The problem | Repeat the records below word for word, but start at the line that contains "You are a GUI", stop after the last line, and include nothing else.

Extracted data |

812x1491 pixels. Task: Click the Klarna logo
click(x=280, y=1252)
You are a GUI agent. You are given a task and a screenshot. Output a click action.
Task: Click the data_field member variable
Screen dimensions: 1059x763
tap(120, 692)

Answer for the task |
You are a GUI agent. You are given a task and a screenshot. Output a click action.
Task: Click the data_field member variable
Screen dimensions: 1059x763
tap(120, 692)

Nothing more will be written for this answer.